Output each line of the material below as a JSON list of strings, one string per line, leaving out blank lines.

=== Given records ===

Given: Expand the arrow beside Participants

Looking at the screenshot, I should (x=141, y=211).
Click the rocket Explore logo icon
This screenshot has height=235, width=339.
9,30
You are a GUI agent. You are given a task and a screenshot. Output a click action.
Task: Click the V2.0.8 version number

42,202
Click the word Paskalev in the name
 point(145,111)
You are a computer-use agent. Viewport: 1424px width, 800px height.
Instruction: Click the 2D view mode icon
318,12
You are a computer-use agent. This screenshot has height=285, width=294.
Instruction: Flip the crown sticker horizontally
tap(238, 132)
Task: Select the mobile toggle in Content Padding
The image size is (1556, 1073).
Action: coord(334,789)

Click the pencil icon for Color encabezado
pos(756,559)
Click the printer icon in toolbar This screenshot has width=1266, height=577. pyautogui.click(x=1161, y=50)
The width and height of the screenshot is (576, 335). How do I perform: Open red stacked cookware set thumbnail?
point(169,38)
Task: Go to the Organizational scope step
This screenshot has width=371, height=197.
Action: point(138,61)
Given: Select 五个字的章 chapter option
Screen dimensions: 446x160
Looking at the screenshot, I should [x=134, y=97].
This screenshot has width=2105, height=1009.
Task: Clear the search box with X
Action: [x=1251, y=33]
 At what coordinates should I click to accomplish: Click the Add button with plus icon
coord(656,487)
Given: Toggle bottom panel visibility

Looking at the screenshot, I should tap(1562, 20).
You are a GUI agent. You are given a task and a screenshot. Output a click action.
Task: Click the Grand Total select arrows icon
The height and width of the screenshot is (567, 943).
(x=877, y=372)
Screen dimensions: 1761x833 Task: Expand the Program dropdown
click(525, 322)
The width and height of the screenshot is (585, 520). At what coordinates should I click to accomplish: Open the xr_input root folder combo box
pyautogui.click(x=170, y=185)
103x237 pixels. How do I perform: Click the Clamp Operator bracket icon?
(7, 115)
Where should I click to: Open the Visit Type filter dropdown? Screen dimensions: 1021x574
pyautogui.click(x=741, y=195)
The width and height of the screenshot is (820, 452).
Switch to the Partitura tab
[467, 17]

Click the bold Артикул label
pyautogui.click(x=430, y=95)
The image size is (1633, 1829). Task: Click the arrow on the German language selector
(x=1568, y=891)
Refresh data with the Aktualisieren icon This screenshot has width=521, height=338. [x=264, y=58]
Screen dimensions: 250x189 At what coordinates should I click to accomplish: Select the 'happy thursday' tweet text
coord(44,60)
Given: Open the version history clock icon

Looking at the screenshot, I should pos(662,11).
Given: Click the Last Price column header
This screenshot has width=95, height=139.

===

- Response for this exercise -
[
  "Given: Expand the arrow beside Participants",
  "Looking at the screenshot, I should (x=141, y=211).",
  "Click the rocket Explore logo icon",
  "This screenshot has height=235, width=339.",
  "9,30",
  "You are a GUI agent. You are given a task and a screenshot. Output a click action.",
  "Task: Click the V2.0.8 version number",
  "42,202",
  "Click the word Paskalev in the name",
  " point(145,111)",
  "You are a computer-use agent. Viewport: 1424px width, 800px height.",
  "Instruction: Click the 2D view mode icon",
  "318,12",
  "You are a computer-use agent. This screenshot has height=285, width=294.",
  "Instruction: Flip the crown sticker horizontally",
  "tap(238, 132)",
  "Task: Select the mobile toggle in Content Padding",
  "The image size is (1556, 1073).",
  "Action: coord(334,789)",
  "Click the pencil icon for Color encabezado",
  "pos(756,559)",
  "Click the printer icon in toolbar This screenshot has width=1266, height=577. pyautogui.click(x=1161, y=50)",
  "The width and height of the screenshot is (576, 335). How do I perform: Open red stacked cookware set thumbnail?",
  "point(169,38)",
  "Task: Go to the Organizational scope step",
  "This screenshot has width=371, height=197.",
  "Action: point(138,61)",
  "Given: Select 五个字的章 chapter option",
  "Screen dimensions: 446x160",
  "Looking at the screenshot, I should [x=134, y=97].",
  "This screenshot has width=2105, height=1009.",
  "Task: Clear the search box with X",
  "Action: [x=1251, y=33]",
  " At what coordinates should I click to accomplish: Click the Add button with plus icon",
  "coord(656,487)",
  "Given: Toggle bottom panel visibility",
  "Looking at the screenshot, I should tap(1562, 20).",
  "You are a GUI agent. You are given a task and a screenshot. Output a click action.",
  "Task: Click the Grand Total select arrows icon",
  "The height and width of the screenshot is (567, 943).",
  "(x=877, y=372)",
  "Screen dimensions: 1761x833 Task: Expand the Program dropdown",
  "click(525, 322)",
  "The width and height of the screenshot is (585, 520). At what coordinates should I click to accomplish: Open the xr_input root folder combo box",
  "pyautogui.click(x=170, y=185)",
  "103x237 pixels. How do I perform: Click the Clamp Operator bracket icon?",
  "(7, 115)",
  "Where should I click to: Open the Visit Type filter dropdown? Screen dimensions: 1021x574",
  "pyautogui.click(x=741, y=195)",
  "The width and height of the screenshot is (820, 452).",
  "Switch to the Partitura tab",
  "[467, 17]",
  "Click the bold Артикул label",
  "pyautogui.click(x=430, y=95)",
  "The image size is (1633, 1829). Task: Click the arrow on the German language selector",
  "(x=1568, y=891)",
  "Refresh data with the Aktualisieren icon This screenshot has width=521, height=338. [x=264, y=58]",
  "Screen dimensions: 250x189 At what coordinates should I click to accomplish: Select the 'happy thursday' tweet text",
  "coord(44,60)",
  "Given: Open the version history clock icon",
  "Looking at the screenshot, I should pos(662,11).",
  "Given: Click the Last Price column header",
  "This screenshot has width=95, height=139."
]